Data in this exercise:

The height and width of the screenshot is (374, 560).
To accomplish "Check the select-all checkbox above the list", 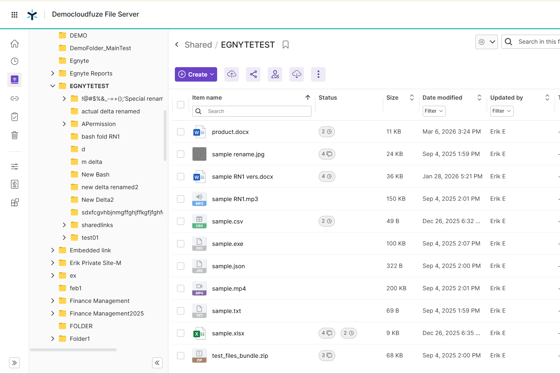I will click(x=181, y=104).
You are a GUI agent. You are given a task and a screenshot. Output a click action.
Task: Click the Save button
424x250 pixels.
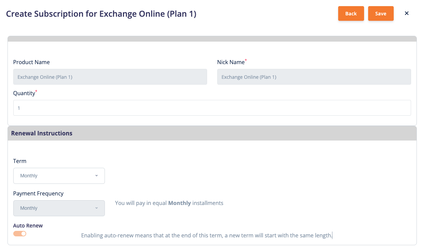pyautogui.click(x=381, y=13)
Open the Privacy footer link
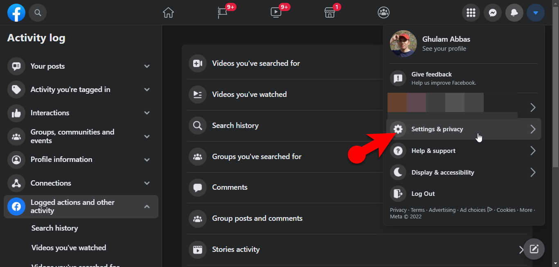 point(398,210)
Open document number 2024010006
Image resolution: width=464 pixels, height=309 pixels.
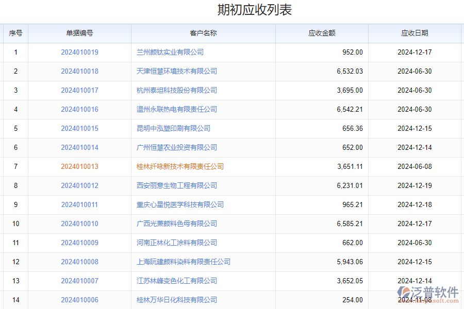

Your instructions:
All lines of the data above that include the word "screenshot" must be shown.

Worked solution:
The height and width of the screenshot is (374, 560).
You are a GUI agent. You are given a task and a screenshot. Output a click action.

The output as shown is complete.